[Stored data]
+++

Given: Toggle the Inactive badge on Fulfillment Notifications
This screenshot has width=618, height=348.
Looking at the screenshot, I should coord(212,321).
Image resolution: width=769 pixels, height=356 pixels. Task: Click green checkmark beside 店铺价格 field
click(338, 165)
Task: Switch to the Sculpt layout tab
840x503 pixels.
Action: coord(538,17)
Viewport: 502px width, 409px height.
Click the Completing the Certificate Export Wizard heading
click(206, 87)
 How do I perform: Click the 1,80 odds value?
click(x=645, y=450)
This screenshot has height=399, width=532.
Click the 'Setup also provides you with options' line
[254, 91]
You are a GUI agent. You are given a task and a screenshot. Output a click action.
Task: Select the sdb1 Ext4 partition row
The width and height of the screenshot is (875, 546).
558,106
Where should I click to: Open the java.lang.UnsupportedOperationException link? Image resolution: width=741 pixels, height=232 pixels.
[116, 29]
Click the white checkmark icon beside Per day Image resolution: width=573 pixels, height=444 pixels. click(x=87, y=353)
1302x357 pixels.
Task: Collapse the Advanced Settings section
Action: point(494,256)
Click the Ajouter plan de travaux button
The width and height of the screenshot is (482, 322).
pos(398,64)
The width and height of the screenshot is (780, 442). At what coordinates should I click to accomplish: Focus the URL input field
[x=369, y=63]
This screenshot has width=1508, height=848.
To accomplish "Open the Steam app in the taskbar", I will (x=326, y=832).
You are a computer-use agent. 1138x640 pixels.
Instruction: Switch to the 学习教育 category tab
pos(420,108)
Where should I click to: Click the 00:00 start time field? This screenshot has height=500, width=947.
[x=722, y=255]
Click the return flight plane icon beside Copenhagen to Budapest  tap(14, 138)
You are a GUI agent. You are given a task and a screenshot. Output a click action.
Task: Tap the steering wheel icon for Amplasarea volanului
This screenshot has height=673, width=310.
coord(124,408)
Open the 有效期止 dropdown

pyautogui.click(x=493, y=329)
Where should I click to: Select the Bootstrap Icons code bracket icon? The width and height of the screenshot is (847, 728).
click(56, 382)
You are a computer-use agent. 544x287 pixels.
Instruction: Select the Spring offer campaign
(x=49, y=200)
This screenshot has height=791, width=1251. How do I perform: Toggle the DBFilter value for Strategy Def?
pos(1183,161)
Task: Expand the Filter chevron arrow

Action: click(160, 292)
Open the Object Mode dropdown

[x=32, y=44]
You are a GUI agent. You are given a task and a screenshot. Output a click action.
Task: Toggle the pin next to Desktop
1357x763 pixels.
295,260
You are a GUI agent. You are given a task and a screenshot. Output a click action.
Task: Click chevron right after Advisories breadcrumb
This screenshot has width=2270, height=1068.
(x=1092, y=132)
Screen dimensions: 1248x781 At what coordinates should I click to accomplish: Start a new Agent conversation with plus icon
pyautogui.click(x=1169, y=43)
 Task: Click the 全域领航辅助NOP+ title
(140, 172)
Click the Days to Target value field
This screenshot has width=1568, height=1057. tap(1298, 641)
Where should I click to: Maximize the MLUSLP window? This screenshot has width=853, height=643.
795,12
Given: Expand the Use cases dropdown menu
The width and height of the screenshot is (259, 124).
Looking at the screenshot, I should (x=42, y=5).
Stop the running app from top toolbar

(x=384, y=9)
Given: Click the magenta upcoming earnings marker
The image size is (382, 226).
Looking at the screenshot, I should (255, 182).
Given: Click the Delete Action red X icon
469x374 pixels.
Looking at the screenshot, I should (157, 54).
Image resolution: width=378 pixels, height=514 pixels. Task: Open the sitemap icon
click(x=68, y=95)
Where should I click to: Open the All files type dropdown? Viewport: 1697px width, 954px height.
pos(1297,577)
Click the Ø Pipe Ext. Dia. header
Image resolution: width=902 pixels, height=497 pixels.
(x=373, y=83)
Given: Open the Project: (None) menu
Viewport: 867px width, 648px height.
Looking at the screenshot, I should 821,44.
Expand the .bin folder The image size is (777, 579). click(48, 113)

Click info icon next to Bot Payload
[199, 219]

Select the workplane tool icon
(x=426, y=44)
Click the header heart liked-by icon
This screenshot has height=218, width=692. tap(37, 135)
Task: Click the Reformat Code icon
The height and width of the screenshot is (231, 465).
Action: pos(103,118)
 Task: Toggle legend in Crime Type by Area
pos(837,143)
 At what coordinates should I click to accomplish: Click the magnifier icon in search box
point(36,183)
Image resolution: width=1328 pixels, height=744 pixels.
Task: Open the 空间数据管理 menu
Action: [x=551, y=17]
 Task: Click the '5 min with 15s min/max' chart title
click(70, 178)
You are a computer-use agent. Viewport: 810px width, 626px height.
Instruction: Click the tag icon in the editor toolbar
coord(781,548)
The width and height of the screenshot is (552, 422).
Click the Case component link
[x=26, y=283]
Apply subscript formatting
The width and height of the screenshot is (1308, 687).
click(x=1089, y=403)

+++

#### TASK TO COMPLETE
Reproduce every line of the stored data above verbatim, from the first record to the last.

#### EXERCISE SOLUTION
Given: Toggle the Inactive badge on Fulfillment Notifications
This screenshot has width=618, height=348.
Looking at the screenshot, I should coord(212,321).
Image resolution: width=769 pixels, height=356 pixels. Task: Click green checkmark beside 店铺价格 field
click(338, 165)
Task: Switch to the Sculpt layout tab
840x503 pixels.
Action: coord(538,17)
Viewport: 502px width, 409px height.
Click the Completing the Certificate Export Wizard heading
click(206, 87)
 How do I perform: Click the 1,80 odds value?
click(x=645, y=450)
This screenshot has height=399, width=532.
Click the 'Setup also provides you with options' line
[254, 91]
You are a GUI agent. You are given a task and a screenshot. Output a click action.
Task: Select the sdb1 Ext4 partition row
The width and height of the screenshot is (875, 546).
558,106
Where should I click to: Open the java.lang.UnsupportedOperationException link? Image resolution: width=741 pixels, height=232 pixels.
[116, 29]
Click the white checkmark icon beside Per day Image resolution: width=573 pixels, height=444 pixels. click(x=87, y=353)
1302x357 pixels.
Task: Collapse the Advanced Settings section
Action: point(494,256)
Click the Ajouter plan de travaux button
The width and height of the screenshot is (482, 322).
pos(398,64)
The width and height of the screenshot is (780, 442). At what coordinates should I click to accomplish: Focus the URL input field
[x=369, y=63]
This screenshot has width=1508, height=848.
To accomplish "Open the Steam app in the taskbar", I will (x=326, y=832).
You are a computer-use agent. 1138x640 pixels.
Instruction: Switch to the 学习教育 category tab
pos(420,108)
Where should I click to: Click the 00:00 start time field? This screenshot has height=500, width=947.
[x=722, y=255]
Click the return flight plane icon beside Copenhagen to Budapest  tap(14, 138)
You are a GUI agent. You are given a task and a screenshot. Output a click action.
Task: Tap the steering wheel icon for Amplasarea volanului
This screenshot has height=673, width=310.
coord(124,408)
Open the 有效期止 dropdown

pyautogui.click(x=493, y=329)
Where should I click to: Select the Bootstrap Icons code bracket icon? The width and height of the screenshot is (847, 728).
click(56, 382)
You are a computer-use agent. 544x287 pixels.
Instruction: Select the Spring offer campaign
(x=49, y=200)
This screenshot has height=791, width=1251. How do I perform: Toggle the DBFilter value for Strategy Def?
pos(1183,161)
Task: Expand the Filter chevron arrow

Action: click(160, 292)
Open the Object Mode dropdown

[x=32, y=44]
You are a GUI agent. You are given a task and a screenshot. Output a click action.
Task: Toggle the pin next to Desktop
1357x763 pixels.
295,260
You are a GUI agent. You are given a task and a screenshot. Output a click action.
Task: Click chevron right after Advisories breadcrumb
This screenshot has width=2270, height=1068.
(x=1092, y=132)
Screen dimensions: 1248x781 At what coordinates should I click to accomplish: Start a new Agent conversation with plus icon
pyautogui.click(x=1169, y=43)
 Task: Click the 全域领航辅助NOP+ title
(140, 172)
Click the Days to Target value field
This screenshot has width=1568, height=1057. tap(1298, 641)
Where should I click to: Maximize the MLUSLP window? This screenshot has width=853, height=643.
795,12
Given: Expand the Use cases dropdown menu
The width and height of the screenshot is (259, 124).
Looking at the screenshot, I should (x=42, y=5).
Stop the running app from top toolbar

(x=384, y=9)
Given: Click the magenta upcoming earnings marker
The image size is (382, 226).
Looking at the screenshot, I should (255, 182).
Given: Click the Delete Action red X icon
469x374 pixels.
Looking at the screenshot, I should (157, 54).
Image resolution: width=378 pixels, height=514 pixels. Task: Open the sitemap icon
click(x=68, y=95)
Where should I click to: Open the All files type dropdown? Viewport: 1697px width, 954px height.
pos(1297,577)
Click the Ø Pipe Ext. Dia. header
Image resolution: width=902 pixels, height=497 pixels.
(x=373, y=83)
Given: Open the Project: (None) menu
Viewport: 867px width, 648px height.
Looking at the screenshot, I should 821,44.
Expand the .bin folder The image size is (777, 579). click(48, 113)

Click info icon next to Bot Payload
[199, 219]

Select the workplane tool icon
(x=426, y=44)
Click the header heart liked-by icon
This screenshot has height=218, width=692. tap(37, 135)
Task: Click the Reformat Code icon
The height and width of the screenshot is (231, 465).
Action: pos(103,118)
 Task: Toggle legend in Crime Type by Area
pos(837,143)
 At what coordinates should I click to accomplish: Click the magnifier icon in search box
point(36,183)
Image resolution: width=1328 pixels, height=744 pixels.
Task: Open the 空间数据管理 menu
Action: [x=551, y=17]
 Task: Click the '5 min with 15s min/max' chart title
click(70, 178)
You are a computer-use agent. Viewport: 810px width, 626px height.
Instruction: Click the tag icon in the editor toolbar
coord(781,548)
The width and height of the screenshot is (552, 422).
Click the Case component link
[x=26, y=283]
Apply subscript formatting
The width and height of the screenshot is (1308, 687).
click(x=1089, y=403)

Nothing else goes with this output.